++++ Available data ++++

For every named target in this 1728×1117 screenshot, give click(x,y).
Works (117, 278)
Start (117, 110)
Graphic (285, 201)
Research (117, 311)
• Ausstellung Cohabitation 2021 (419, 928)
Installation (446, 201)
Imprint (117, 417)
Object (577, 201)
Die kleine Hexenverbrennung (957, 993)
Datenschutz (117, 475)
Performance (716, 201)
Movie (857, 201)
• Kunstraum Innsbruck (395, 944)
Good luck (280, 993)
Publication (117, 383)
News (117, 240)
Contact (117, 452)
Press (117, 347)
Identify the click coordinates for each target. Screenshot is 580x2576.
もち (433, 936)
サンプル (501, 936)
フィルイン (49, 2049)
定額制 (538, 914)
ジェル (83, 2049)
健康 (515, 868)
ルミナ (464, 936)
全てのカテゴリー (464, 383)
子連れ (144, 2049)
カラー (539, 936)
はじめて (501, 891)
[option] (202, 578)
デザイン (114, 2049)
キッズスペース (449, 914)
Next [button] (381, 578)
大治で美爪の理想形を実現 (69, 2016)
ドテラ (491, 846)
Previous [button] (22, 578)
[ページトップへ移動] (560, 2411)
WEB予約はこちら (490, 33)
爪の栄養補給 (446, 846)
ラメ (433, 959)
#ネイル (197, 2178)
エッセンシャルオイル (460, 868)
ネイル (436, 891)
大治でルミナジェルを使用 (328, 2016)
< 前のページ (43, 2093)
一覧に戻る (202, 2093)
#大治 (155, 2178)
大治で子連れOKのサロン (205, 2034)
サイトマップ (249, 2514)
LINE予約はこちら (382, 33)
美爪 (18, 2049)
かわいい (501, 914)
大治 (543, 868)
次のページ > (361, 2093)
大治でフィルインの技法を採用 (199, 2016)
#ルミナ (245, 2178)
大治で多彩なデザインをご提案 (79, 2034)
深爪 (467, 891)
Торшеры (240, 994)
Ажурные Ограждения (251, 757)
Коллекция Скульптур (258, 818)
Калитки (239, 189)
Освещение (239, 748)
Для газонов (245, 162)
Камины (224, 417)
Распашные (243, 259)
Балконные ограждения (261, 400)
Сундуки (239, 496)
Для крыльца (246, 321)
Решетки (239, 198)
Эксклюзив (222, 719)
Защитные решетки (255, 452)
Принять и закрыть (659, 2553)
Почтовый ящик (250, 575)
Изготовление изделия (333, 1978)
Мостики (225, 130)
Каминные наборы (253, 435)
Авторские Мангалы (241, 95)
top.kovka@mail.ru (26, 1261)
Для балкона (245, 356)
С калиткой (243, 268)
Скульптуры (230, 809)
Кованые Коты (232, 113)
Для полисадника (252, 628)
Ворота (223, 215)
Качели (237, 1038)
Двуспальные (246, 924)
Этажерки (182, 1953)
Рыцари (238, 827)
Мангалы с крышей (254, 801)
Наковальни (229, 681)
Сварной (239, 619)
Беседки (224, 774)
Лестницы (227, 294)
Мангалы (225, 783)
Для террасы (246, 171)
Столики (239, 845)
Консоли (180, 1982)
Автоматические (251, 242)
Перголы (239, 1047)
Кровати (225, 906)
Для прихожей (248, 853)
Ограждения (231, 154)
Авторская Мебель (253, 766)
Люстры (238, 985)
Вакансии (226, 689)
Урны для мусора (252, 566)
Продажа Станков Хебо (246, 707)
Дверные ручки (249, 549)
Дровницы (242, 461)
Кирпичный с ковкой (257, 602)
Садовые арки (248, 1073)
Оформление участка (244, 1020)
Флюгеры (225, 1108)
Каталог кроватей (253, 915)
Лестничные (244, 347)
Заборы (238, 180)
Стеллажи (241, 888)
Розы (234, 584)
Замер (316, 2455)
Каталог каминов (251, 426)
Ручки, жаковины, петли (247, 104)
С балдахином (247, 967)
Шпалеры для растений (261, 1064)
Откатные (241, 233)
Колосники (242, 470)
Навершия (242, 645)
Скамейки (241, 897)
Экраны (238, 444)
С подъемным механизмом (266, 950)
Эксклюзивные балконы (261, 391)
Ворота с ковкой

++++

● **Work instruction**: Please copy out every line shown above, exactly.

● **Result below**:
For every named target in this 1728×1117 screenshot, give click(x,y).
Works (117, 278)
Start (117, 110)
Graphic (285, 201)
Research (117, 311)
• Ausstellung Cohabitation 2021 (419, 928)
Installation (446, 201)
Imprint (117, 417)
Object (577, 201)
Die kleine Hexenverbrennung (957, 993)
Datenschutz (117, 475)
Performance (716, 201)
Movie (857, 201)
• Kunstraum Innsbruck (395, 944)
Good luck (280, 993)
Publication (117, 383)
News (117, 240)
Contact (117, 452)
Press (117, 347)
Identify the click coordinates for each target. Screenshot is 580x2576.
もち (433, 936)
サンプル (501, 936)
フィルイン (49, 2049)
定額制 (538, 914)
ジェル (83, 2049)
健康 (515, 868)
ルミナ (464, 936)
全てのカテゴリー (464, 383)
子連れ (144, 2049)
カラー (539, 936)
はじめて (501, 891)
[option] (202, 578)
デザイン (114, 2049)
キッズスペース (449, 914)
Next [button] (381, 578)
大治で美爪の理想形を実現 (69, 2016)
ドテラ (491, 846)
Previous [button] (22, 578)
[ページトップへ移動] (560, 2411)
WEB予約はこちら (490, 33)
爪の栄養補給 (446, 846)
ラメ (433, 959)
#ネイル (197, 2178)
エッセンシャルオイル (460, 868)
ネイル (436, 891)
大治でルミナジェルを使用 (328, 2016)
< 前のページ (43, 2093)
一覧に戻る (202, 2093)
#大治 (155, 2178)
大治で子連れOKのサロン (205, 2034)
サイトマップ (249, 2514)
LINE予約はこちら (382, 33)
美爪 (18, 2049)
かわいい (501, 914)
大治 (543, 868)
次のページ > (361, 2093)
大治でフィルインの技法を採用 (199, 2016)
#ルミナ (245, 2178)
大治で多彩なデザインをご提案 (79, 2034)
深爪 (467, 891)
Торшеры (240, 994)
Ажурные Ограждения (251, 757)
Коллекция Скульптур (258, 818)
Калитки (239, 189)
Освещение (239, 748)
Для газонов (245, 162)
Камины (224, 417)
Распашные (243, 259)
Балконные ограждения (261, 400)
Сундуки (239, 496)
Для крыльца (246, 321)
Решетки (239, 198)
Эксклюзив (222, 719)
Защитные решетки (255, 452)
Принять и закрыть (659, 2553)
Почтовый ящик (250, 575)
Изготовление изделия (333, 1978)
Мостики (225, 130)
Каминные наборы (253, 435)
Авторские Мангалы (241, 95)
top.kovka@mail.ru (26, 1261)
Для балкона (245, 356)
С калиткой (243, 268)
Скульптуры (230, 809)
Кованые Коты (232, 113)
Для полисадника (252, 628)
Ворота (223, 215)
Качели (237, 1038)
Двуспальные (246, 924)
Этажерки (182, 1953)
Рыцари (238, 827)
Мангалы с крышей (254, 801)
Наковальни (229, 681)
Сварной (239, 619)
Беседки (224, 774)
Лестницы (227, 294)
Мангалы (225, 783)
Для террасы (246, 171)
Столики (239, 845)
Консоли (180, 1982)
Автоматические (251, 242)
Перголы (239, 1047)
Кровати (225, 906)
Для прихожей (248, 853)
Ограждения (231, 154)
Авторская Мебель (253, 766)
Люстры (238, 985)
Вакансии (226, 689)
Урны для мусора (252, 566)
Продажа Станков Хебо (246, 707)
Дверные ручки (249, 549)
Дровницы (242, 461)
Кирпичный с ковкой (257, 602)
Садовые арки (248, 1073)
Оформление участка (244, 1020)
Флюгеры (225, 1108)
Каталог кроватей (253, 915)
Лестничные (244, 347)
Заборы (238, 180)
Стеллажи (241, 888)
Розы (234, 584)
Замер (316, 2455)
Каталог каминов (251, 426)
Ручки, жаковины, петли (247, 104)
С балдахином (247, 967)
Шпалеры для растений (261, 1064)
Откатные (241, 233)
Колосники (242, 470)
Навершия (242, 645)
Скамейки (241, 897)
Экраны (238, 444)
С подъемным механизмом (266, 950)
Эксклюзивные балконы (261, 391)
Ворота с ковкой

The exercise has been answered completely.